* WHAT YOU NEED TO DO: Below, write out word for word only the stretch of entries from the line containing "Find the location of a particular element." through the line containing "Looking at the image, I should click on (918, 532).", both lines included.

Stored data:
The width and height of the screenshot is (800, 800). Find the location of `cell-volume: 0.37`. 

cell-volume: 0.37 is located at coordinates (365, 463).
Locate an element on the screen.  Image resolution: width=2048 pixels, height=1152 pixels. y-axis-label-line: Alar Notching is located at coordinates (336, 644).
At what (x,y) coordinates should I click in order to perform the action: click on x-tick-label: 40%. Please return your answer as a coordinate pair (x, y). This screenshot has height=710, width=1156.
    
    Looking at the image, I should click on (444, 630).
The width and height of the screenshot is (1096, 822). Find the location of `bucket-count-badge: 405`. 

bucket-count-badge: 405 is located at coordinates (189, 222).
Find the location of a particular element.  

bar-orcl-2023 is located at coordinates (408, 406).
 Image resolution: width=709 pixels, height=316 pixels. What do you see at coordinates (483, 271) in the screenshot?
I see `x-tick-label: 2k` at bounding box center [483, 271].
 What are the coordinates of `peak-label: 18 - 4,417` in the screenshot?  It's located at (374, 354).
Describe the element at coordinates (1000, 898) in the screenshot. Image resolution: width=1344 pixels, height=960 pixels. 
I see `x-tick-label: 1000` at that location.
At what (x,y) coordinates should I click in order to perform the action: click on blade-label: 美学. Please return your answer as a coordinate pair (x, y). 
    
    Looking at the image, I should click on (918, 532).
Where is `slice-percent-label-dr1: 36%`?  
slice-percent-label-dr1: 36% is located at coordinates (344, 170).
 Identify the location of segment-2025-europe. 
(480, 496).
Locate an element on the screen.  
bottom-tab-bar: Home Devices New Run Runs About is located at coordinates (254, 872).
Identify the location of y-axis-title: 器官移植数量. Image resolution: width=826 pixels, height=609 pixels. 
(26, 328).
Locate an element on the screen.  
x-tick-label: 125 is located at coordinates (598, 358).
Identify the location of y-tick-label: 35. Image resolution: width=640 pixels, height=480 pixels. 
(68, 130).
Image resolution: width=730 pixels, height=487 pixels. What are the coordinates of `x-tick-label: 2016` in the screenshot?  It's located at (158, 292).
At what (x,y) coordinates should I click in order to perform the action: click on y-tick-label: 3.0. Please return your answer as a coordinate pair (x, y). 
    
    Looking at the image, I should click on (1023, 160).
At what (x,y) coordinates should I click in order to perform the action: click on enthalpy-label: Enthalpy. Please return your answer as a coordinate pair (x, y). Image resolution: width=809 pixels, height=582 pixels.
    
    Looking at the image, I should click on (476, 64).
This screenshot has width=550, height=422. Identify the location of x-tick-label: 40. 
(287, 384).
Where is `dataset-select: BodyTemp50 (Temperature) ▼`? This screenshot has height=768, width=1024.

* REPLY:
Find the location of a particular element.  

bar-orcl-2023 is located at coordinates (408, 406).
 Image resolution: width=709 pixels, height=316 pixels. What do you see at coordinates (483, 271) in the screenshot?
I see `x-tick-label: 2k` at bounding box center [483, 271].
 What are the coordinates of `peak-label: 18 - 4,417` in the screenshot?  It's located at (374, 354).
Describe the element at coordinates (1000, 898) in the screenshot. Image resolution: width=1344 pixels, height=960 pixels. 
I see `x-tick-label: 1000` at that location.
At what (x,y) coordinates should I click in order to perform the action: click on blade-label: 美学. Please return your answer as a coordinate pair (x, y). 
    
    Looking at the image, I should click on (918, 532).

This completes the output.